Walaupun harus bermain di stadion yang berlokasi di luar negeri, yaitu King Abdullah II Stadium di Amman, Yordania, Timnas Palestina menunjukkan semangat juang yang tinggi dan berhasil unggul pada menit ke-49 melalui Oday Kharoub. Seandainya mereka mampu mempertahankan keunggulan 1-0 tersebut hingga akhir pertandingan, Palestina berpotensi untuk melaju ke babak selanjutnya bersama Irak, karena mereka akan finis di posisi empat. Namun, harapan itu pupus setelah Oman mencetak gol di menit akhir, yang mengakhiri impian Palestina.

Setelah berhasil unggul, Palestina sebenarnya menunjukkan permainan yang sangat nyaman dan mendominasi. Mereka mendapatkan keuntungan jumlah pemain karena pemain Timnas Oman, Harib Al-Saadi, diusir oleh wasit setelah menerima kartu kuning kedua. Dengan kondisi tersebut, harapan tim yang dikenal sebagai Lions of Canaan untuk melaju ke Piala Dunia 2026 semakin terasa dekat.

Namun, mereka harus menerima kenyataan pahit setelah wasit memberikan keputusan penalti yang menuai kontroversi. "Saat waktu menuju habis, wasit memberikan penalti kontroversial di area pertahanan Timnas Palestina, untuk kemenangan Oman," demikian ulasan yang ditayangkan oleh OneFootball di situs Sports Yahoo pada Rabu (11/5/2025).

"Dengan bantuan VAR, wasit mengesahkan penalti yang sukses dikonversi oleh Issam Al-Shabi. Kegembiraan bagi Oman yang akan melanjutkan ke babak keempat, sementara Palestina harus menghadapi kehancuran karena impian mereka hancur," tambahnya.

Keputusan tersebut tentunya menjadi momen yang sulit bagi Palestina, yang sebelumnya telah menunjukkan performa baik dalam pertandingan. Meskipun mereka unggul, keputusan wasit yang kontroversial tersebut mengubah segalanya dalam sekejap. Kini, Palestina harus merelakan kesempatan berharga untuk tampil di ajang bergengsi tersebut, sementara Oman bersiap untuk melangkah lebih jauh dalam kompetisi.

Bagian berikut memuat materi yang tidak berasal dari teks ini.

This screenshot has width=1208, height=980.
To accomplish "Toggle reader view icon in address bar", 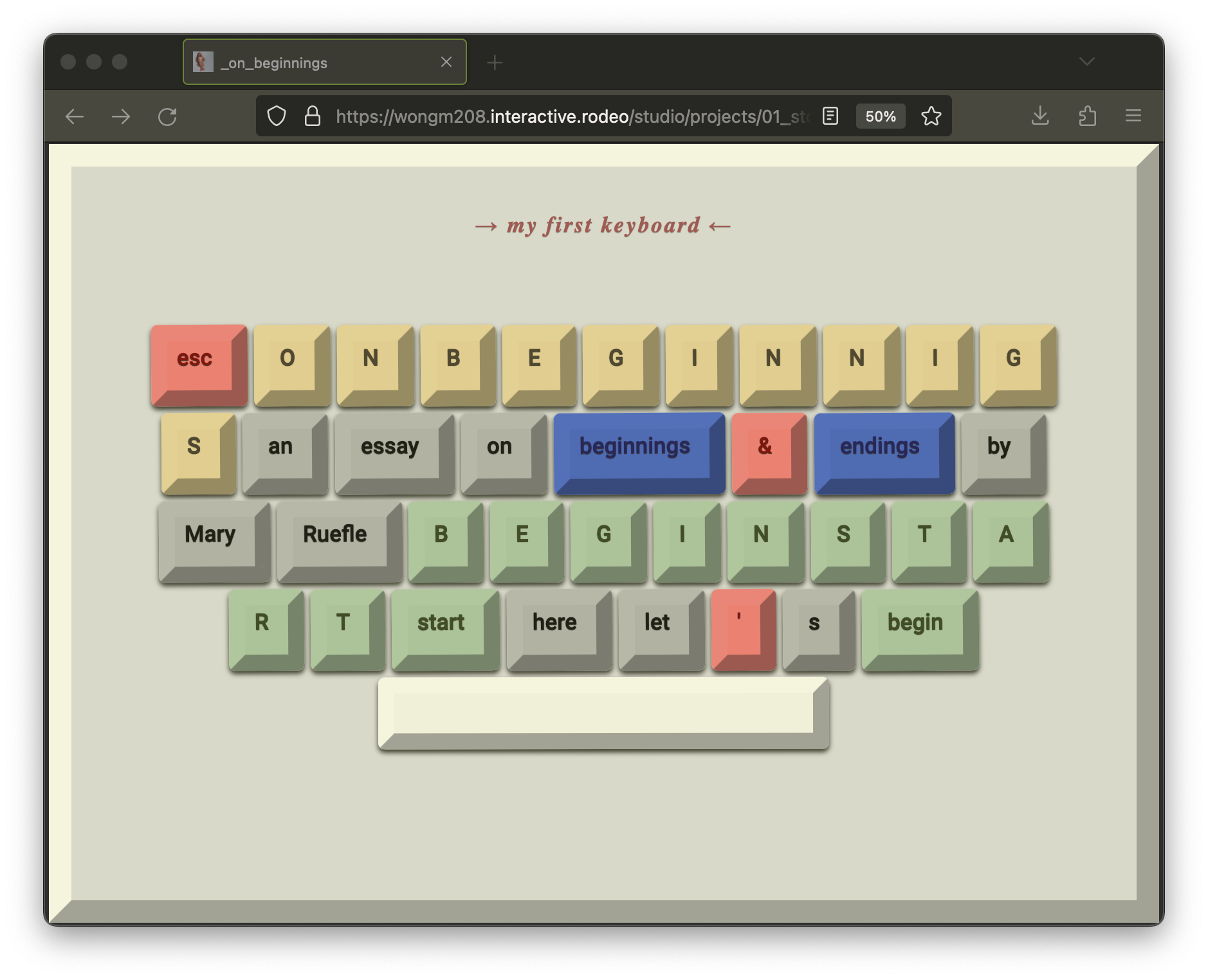I will coord(830,116).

Menariknya, banyak pihak menilai momen pelanggaran ini sebagai hal yang aneh. Media Eropa, Balls.ie, menyatakan bahwa kontak yang terjadi dalam kotak penalti Palestina sebenarnya sangat sedikit. "Hebatnya, penalti diberikan. Itu adalah keputusan yang sangat kontroversial, dengan kontak yang sangat minim, dan jelas tidak disengaja oleh bek sayap Palestina tersebut," tulis situs Balls.ie yang berasal dari Irlandia.

Pada saat-saat krusial seperti ini, wasit asal Iran yang memimpin pertandingan, Mooud Bonyadifard, hanya mengandalkan masukan dari wasit VAR tanpa memeriksa tayangan VAR secara langsung di lapangan. "Namun, wasit memilih untuk tidak meninjau keputusan tersebut di monitor pinggir lapangan, tetap pada keputusannya di lapangan dan memberikan Oman gol penyeimbang pada menit ke-97 yang menghancurkan harapan Palestina."

Di tengah situasi yang penuh gejolak akibat invasi dan genosida yang dilakukan oleh Israel, pencapaian Timnas Palestina yang berhasil melaju ke putaran ketiga Kualifikasi Piala Dunia 2026 Zona Asia merupakan sebuah prestasi yang sangat berarti. Ini adalah kali pertama mereka berhasil mencapai tahap ini, yang menunjukkan kemajuan signifikan dalam sepak bola Palestina.

Lebih jauh lagi, dua tahun sebelumnya, mereka juga berhasil menembus babak 16 besar Piala Asia 2023, yang menjadi pencapaian terbaik dalam sejarah mereka. Hal yang lebih mencengangkan adalah Palestina harus bermain di luar negeri akibat konflik yang sedang berlangsung di tanah air mereka. Mereka pernah menggunakan Stadion Kuala Lumpur di Malaysia, Stadion Jassim bin Hamad di Qatar, serta Amman Internasional Stadium di Yordania sebagai tempat bertanding.